*Texte à lire*
▼▼▼

Lettre n° 162

[Avant Mena'hem Av 5704(1)]

Au grand Rav, 'Hassid craignant D.ieu, aux multiples
accomplissements, qui rend le Jugement à Yaakov,
le Rav E. E. Hacohen(2),

Vous m'avez posé la question suivante:

"Le Emeth Leyaakov, un commentaire de la Agada talmudique rédigé par le Rav de Lissa, mentionne l'affirmation de nos Sages, selon laquelle «grande est la Techouva, qui atteint jusqu'au Trône céleste. Mais, Rabbi Yo'hanan fait remarquer qu'elle ne parvient pas jusque là». Il explique: «Lorsqu'un homme commet une faute, même s'il se repent, par la suite, en s'emplissant d'un profond amour pour D.ieu, comme le roi David, il n'en est pas moins considéré comme un infirme qui a guéri. Il est donc impossible que la Présence divine se révèle à lui, qu'il s'identifie au trône céleste. Dans ce domaine, la Techouva est efficace seulement lorsqu'elle émane d'une communauté. C'est ainsi que les enfants d'Israël furent appelés "Sanctuaire de D.ieu", bien qu'ils aient, à plusieurs reprises, commis des actes idolâtres."

L'auteur est un des plus grands Décisionnaires de ces dernières générations et ses propos sont donc particulièrement douloureux. Le traité Chabbat dit, en effet: "Celui qui pense que David a commis une faute se trompe, ainsi qu'il est dit: D.ieu est avec lui. Est-il envisageable qu'il commette une faute, alors que la Présence de D.ieu l'accompagne?". Bien plus, le verset dit "D.ieu est toujours avec lui" et il n'y eut donc pas un seul instant au cours duquel il puisse commettre une faute.

Par ailleurs, l'Admour Hazaken précise, dans le Tanya, que les Patriarches étaient totalement soumis à D.ieu et qu'il en est de même pour chaque Juif qui étudie la Torah ou pratique une Mitsva. Aucune distinction n'est faite par lui entre celui qui a accédé à la Techouva et le Juste parfait. Et il souligne clairement qu'il en est ainsi pour chacun. Comment concilier ces deux positions?

* * *

Voici ma réponse:

Pour comprendre les propos de l'Admour Hazaken, il faut, tout d'abord, expliquer la différence entre la soumission des Patriarches et celle de tous les Juifs qui étudient la Torah ou pratiquent la Mitsva. Il est clair que ces deux attitudes ne sont pas identiques.

Le Tanya précise cette différence, au chapitre 23: "Les Patriarches étaient totalement soumis. Les membres de leur corps étaient saints et séparés des attraits du monde. Chaque jour de leur vie, ils furent soumis uniquement à la Volonté de D.ieu".

Le chapitre 34 ajoute: "Les Patriarches furent totalement soumis et, tout au long de leur vie, ils ne cessèrent pas un seul instant de s'attacher à D.ieu par leur pensée". Le chapitre 39 précise: "Cette soumission totale consiste à intégrer sa propre existence à la Lumière de D.ieu, avec tout ce que l'on possède, en mettant en pratique la Torah et les Mitsvot. Ainsi, les Patriarches furent totalement soumis parce que, tout au long de leur existence, ils adoptèrent cette manière de servir D.ieu.

▲▲▲

*Consignes de l'exercice*
A – Selon l'explication du Emeth Leyaakov rapportée dans la lettre, pourquoi la Présence divine ne peut-elle pas se révéler à un homme qui s'est repenti d'une faute ? Répondez en une à trois phrases.
B – Répondez aux questions suivantes sur la lettre :
(i) Quel traité est cité pour affirmer que David n'a pas commis de faute ?
(ii) Dans quel ouvrage l'Admour Hazaken parle-t-il de la soumission des Patriarches ?
(iii) Quel chapitre de cet ouvrage définit la soumission totale comme le fait d'intégrer sa propre existence à la Lumière de D.ieu ?
C – Poursuivez la lettre sur la Techouva et la soumission des Patriarches à partir de sa dernière phrase.

*Extrait de données*
▼▼▼

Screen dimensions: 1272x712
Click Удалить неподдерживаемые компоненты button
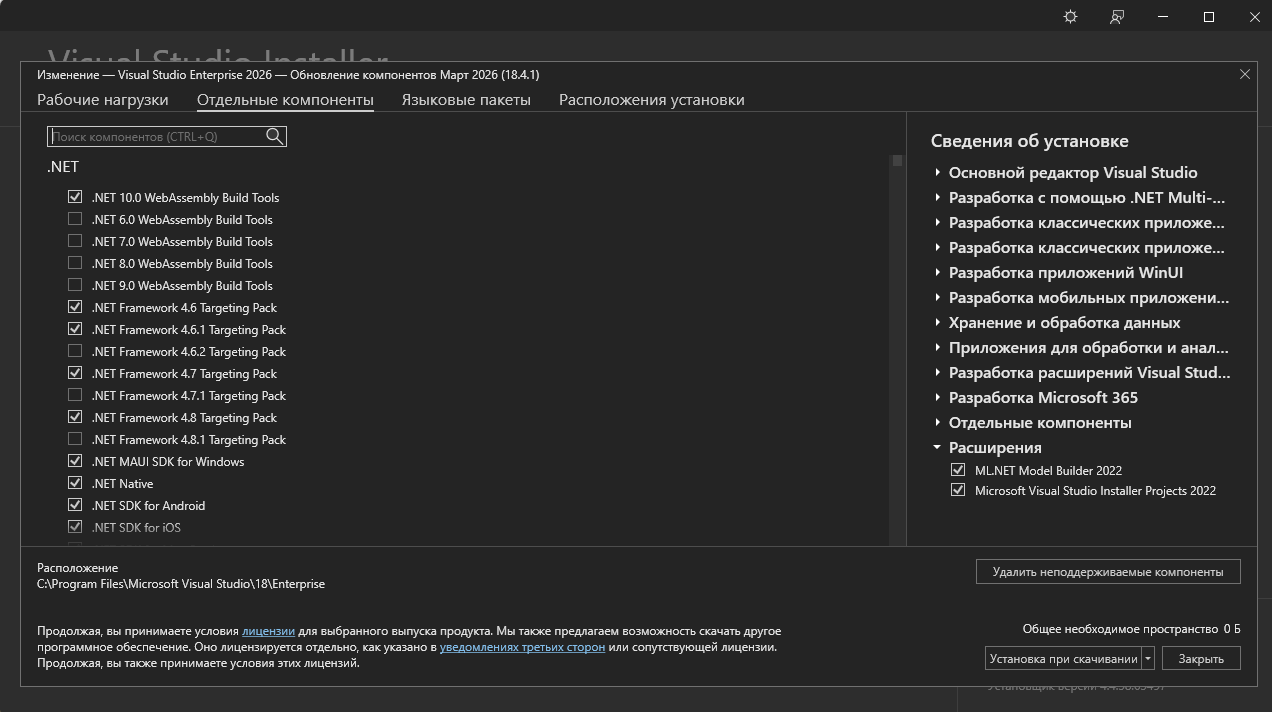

▲▲▲

*Réponses attendues*
A – Celui qui a commis une faute, même s'il se repent ensuite en s'emplissant d'un profond amour pour D.ieu, comme le roi David, reste considéré comme un infirme qui a guéri. Il ne peut donc pas s'identifier au trône céleste.

B –
(i) Le traité Chabbat.
(ii) Le Tanya.
(iii) Le chapitre 39.

C –
De ce point de vue, la qualité des Patriarches est double:
1. Ils servirent D.ieu de cette manière, toute leur vie, sans interruption.
2. Ils le servirent par tous les membres de leur corps, par tout ce qu'ils possédaient.
C'est en prenant ces deux points en compte que nos Sages les définirent comme parfaitement soumis.

Malgré cela, le Tanya indique que la soumission peut être la qualité de chaque Juif, grâce aux forces spécifiques de son âme, qui s'investissent dans l'accomplissement de la Mitsva. Il en est ainsi seulement pendant le moment de cet accomplissement.

On ne peut donc parler, dans ce dernier cas, de soumission véritable. Il s'agit, en effet:
1. de forces spécifiques
2. d'un état éphémère.
Le Tanya explique donc: "Un homme doit se dire que ses moyens intellectuels et la source de son âme ne lui permettent pas de se soumettre pleinement et véritablement à D.ieu. Il Lui bâtira donc un Sanctuaire en étudiant la Torah, en fonction du temps dont il dispose, en donnant de la Tsédaka. Pour autant, sa soumission ne sera jamais pleine et véritable".

Néanmoins, chacun est capable de s'écarter du mal et de faire le bien, de mettre en pratique la Torah et les Mitsvot par ses pensées, ses paroles et ses actions, de tout ce dont il dispose et à tout moment. Dès lors, même s'il ne se consacre pas à la Mitsva et, pour peu, bien évidemment, qu'il n'adopte pas un comportement interdit, il est, à tout instant, capable de réveiller en lui le désir de se rattacher à sa source, par la pratique de la Torah et des Mitsvot.

Une telle situation, par rapport à la personnalité de l'homme, peut effectivement être qualifiée de soumission. Le Tanya introduit la même notion à propos de l'amour de D.ieu. Il peut donc dire que chaque Juif a la force de se soumettre à D.ieu, sans contredire ce qui a été dit auparavant.

De plus, les propos du Tanya s'appliquent à chacun et il est bien clair qu'ils n'excluent pas celui qui a commis une faute, une fois dans sa vie et l'a ensuite regretté. Si c'était le cas, tous seraient mis de côté. Il est donc évident que celui qui accède à la Techouva a bien la possibilité de se soumettre à D.ieu.

Certes, l'Admour Hazaken souligne, à différentes reprises, que la soumission est un état permanent, qui ne peut être interrompu un seul instant. Néanmoins, la soumission effective, à un moment donné, ne contredit pas ce qui se passera à l'instant suivant, dès lors qu'on peut, n'importe quand, la mettre de nouveau en éveil.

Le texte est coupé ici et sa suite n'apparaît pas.